FIG. 9 shows the appearance of the signals that are picked up:
    • the signal S10 of the upper timing diagram corresponds to the signal picked up by the front microphone 10: it can be seen that it is not possible on the basis of this (noisy) signal to discriminate effectively between stages when speech is present and when speech is absent; and
    • the signal S40 of the lower timing diagram corresponds to the signal delivered simultaneously by the physiological sensor 40: the successive stages during which speech is present and absent are marked therein much more clearly. The binary signal referenced VAD corresponds to the indication delivered by the voice activity detector 20 (‘1’=speech present; ‘0’=speech absent), after evaluating the power of the signal S40 and comparing it relative to the predefined threshold ξ.
The signal delivered by the physiological sensor 40 may be used not only as an input signal to the voice activity detector, but also as a signal for enriching the signal picked up by the microphones 10 and 12, in particular in the low frequency region of the spectrum.
Naturally, the signals delivered by the physiological sensor, which correspond to voiced sounds, are not properly speaking speech since speech is made up not only of voiced sounds, but also contains components that do not stem from the vocal cords: the frequency content may for example may be much richer with the sound coming from the throat and issuing from the mouth. Furthermore, internal bone conduction and passage through the skin has the effect of filtering out certain voice components.
In addition, because of the filtering due to vibration propagating all the way to the temple or the cheek, the signal picked up by the physiological sensor is suitable for use only at low frequencies, mainly in the low region of the sound spectrum (typically 0 to 1500 hertz (Hz)).
However, since the noise that is generally encountered in everyday surroundings (street, metro, train, . . . ) is concentrated mainly at low frequencies, the signal from a physiological sensor presents the significant advantage of naturally being free from any parasitic noise component, so it is possible to make use of this signal in the low region of the spectrum, while associating it in the high region of the spectrum (above 1500 Hz) with the (noisy) signals picked up by the microphones 10 and 12, after subjecting those signals to noise reduction performed by the adaptive combiner 14.
The complete spectrum is reconstructed by means of the mixer block 46 that receives in parallel: the signal from the physiological sensor 40 for the low region of the spectrum; and the signals from the microphones 10 and 12 after de-noising by the adaptive combiner 14 for the high region of the spectrum. This reconstruction is performed by summing signals, which signals are applied synchronously to the mixer block 46 so as to avoid any deformation.
The resultant signal delivered by the block 46 may be subjected to final noise reduction by the circuit 48, with this noise reduction being performed in the frequency domain using a conventional technique comparable to that described for example in WO 2007/099222 A1 (Parrot) in order to output the final de-noised signal S.

• WHAT IS NEEDED
According to the excerpt on the physiological sensor and microphone signals, in what part of the sound spectrum is the signal from the physiological sensor suitable for use?

Stored data
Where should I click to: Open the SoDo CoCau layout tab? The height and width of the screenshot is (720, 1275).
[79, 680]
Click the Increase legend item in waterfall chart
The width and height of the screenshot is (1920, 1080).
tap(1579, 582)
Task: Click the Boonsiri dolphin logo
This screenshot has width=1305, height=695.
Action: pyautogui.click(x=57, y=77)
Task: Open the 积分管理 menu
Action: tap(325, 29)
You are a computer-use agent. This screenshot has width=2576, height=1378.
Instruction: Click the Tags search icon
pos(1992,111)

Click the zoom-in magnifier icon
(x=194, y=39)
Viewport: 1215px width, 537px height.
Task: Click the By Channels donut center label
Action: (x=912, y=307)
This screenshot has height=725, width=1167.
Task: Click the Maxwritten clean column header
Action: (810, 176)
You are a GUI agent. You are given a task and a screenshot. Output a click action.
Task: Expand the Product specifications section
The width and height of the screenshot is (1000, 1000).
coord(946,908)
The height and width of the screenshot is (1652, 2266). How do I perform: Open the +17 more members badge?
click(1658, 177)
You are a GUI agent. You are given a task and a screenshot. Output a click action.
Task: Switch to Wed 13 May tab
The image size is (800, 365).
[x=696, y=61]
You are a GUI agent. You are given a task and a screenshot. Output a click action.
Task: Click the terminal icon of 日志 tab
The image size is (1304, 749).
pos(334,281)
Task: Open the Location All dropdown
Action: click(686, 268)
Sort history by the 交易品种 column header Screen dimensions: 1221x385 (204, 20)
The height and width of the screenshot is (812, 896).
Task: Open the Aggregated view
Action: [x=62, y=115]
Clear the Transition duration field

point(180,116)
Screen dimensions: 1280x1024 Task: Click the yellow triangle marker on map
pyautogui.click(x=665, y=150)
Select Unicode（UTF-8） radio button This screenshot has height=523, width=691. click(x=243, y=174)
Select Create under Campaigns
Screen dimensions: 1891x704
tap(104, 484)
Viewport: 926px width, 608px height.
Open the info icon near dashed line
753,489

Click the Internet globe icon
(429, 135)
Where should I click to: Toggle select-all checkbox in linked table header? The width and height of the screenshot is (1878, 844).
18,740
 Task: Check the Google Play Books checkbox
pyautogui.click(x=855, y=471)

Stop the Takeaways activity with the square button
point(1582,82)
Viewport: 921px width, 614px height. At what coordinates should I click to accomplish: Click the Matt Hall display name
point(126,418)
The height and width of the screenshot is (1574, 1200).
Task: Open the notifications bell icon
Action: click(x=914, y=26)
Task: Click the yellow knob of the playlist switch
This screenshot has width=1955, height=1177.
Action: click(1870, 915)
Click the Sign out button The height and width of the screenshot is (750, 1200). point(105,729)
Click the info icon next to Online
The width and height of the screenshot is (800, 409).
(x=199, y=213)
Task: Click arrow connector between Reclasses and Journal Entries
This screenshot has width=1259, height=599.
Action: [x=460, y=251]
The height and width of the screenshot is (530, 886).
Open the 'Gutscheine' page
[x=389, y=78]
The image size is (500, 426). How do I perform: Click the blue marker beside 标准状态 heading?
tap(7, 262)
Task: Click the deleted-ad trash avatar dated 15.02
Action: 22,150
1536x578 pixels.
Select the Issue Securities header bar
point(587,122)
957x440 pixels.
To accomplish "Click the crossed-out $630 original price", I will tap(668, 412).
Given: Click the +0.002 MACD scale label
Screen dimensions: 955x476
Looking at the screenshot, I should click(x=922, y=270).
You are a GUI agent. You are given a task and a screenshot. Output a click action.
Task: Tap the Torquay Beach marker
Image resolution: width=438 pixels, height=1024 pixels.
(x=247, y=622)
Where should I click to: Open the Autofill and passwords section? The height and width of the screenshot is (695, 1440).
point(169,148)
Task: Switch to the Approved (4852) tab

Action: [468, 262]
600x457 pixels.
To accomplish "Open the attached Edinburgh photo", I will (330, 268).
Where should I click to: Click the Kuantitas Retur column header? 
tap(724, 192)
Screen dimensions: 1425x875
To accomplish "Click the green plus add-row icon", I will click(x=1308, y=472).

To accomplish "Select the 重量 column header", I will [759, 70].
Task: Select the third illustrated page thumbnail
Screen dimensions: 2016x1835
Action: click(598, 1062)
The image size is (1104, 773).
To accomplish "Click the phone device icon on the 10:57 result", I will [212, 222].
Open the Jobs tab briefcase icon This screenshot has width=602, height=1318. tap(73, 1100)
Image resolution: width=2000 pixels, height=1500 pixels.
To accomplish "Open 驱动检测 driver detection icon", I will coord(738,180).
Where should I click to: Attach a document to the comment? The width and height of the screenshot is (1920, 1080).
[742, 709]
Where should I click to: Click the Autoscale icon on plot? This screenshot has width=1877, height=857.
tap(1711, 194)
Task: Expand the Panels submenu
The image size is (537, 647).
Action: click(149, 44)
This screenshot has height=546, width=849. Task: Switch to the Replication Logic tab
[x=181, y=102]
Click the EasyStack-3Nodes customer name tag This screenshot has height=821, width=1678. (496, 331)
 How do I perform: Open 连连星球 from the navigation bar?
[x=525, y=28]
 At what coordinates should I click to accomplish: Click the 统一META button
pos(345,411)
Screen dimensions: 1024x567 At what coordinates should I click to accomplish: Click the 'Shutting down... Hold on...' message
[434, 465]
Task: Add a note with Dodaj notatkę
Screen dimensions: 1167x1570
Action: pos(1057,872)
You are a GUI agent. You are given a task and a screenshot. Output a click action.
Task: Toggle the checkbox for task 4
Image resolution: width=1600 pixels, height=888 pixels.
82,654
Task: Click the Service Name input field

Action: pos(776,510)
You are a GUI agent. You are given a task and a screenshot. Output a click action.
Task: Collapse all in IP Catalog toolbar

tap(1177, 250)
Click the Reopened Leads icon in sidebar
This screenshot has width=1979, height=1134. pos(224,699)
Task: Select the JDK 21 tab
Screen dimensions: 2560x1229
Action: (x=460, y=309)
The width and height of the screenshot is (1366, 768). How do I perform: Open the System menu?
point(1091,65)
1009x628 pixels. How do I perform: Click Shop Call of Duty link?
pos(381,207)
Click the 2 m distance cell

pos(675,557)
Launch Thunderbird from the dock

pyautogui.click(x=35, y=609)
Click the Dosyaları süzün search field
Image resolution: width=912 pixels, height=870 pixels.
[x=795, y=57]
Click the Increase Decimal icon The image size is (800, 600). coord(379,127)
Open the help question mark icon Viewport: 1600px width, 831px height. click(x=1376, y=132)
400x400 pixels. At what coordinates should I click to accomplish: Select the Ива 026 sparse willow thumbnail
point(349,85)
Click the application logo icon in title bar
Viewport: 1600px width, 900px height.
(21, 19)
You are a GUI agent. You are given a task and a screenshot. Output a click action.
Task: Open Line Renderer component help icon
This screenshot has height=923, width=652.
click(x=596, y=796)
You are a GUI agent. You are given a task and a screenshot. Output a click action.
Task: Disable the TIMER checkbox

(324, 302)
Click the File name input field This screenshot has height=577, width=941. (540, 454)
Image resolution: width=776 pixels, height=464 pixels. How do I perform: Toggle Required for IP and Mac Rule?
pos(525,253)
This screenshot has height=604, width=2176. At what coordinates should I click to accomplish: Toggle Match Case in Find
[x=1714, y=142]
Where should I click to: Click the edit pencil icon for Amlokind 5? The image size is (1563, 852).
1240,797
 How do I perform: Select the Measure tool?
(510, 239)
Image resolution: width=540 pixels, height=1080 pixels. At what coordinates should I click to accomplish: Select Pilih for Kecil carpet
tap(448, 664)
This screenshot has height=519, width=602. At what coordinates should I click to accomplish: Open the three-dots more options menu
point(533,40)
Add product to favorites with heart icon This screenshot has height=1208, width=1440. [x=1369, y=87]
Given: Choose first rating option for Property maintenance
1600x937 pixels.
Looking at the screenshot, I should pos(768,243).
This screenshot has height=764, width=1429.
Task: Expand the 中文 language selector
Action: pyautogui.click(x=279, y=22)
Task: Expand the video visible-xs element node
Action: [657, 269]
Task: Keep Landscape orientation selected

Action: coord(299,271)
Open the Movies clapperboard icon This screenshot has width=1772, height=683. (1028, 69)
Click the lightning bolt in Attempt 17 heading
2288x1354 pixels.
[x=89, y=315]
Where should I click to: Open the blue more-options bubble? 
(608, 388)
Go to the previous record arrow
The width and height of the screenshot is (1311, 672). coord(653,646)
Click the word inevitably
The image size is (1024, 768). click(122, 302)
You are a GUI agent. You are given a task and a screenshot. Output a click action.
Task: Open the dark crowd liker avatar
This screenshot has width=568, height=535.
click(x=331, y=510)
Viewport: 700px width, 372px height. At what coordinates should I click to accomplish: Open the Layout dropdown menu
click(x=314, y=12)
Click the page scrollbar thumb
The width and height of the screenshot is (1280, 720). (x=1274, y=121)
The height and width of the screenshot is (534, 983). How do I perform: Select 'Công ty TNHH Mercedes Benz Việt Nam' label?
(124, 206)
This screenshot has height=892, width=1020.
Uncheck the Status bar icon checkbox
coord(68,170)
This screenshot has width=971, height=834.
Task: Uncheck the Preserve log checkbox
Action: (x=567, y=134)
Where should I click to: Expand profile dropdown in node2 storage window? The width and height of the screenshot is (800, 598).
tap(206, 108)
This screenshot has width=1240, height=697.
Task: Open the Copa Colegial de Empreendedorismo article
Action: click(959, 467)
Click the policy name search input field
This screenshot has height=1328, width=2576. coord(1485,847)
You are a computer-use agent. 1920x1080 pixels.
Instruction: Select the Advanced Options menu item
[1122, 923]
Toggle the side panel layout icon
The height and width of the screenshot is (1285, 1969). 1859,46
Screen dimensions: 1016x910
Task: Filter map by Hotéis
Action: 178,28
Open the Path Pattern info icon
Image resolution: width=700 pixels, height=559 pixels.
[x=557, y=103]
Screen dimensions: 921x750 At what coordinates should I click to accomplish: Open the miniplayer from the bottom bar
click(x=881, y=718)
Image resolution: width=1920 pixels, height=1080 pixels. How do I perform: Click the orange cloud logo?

• RESULT
Mainly the low region of the sound spectrum, typically 0 to 1500 hertz.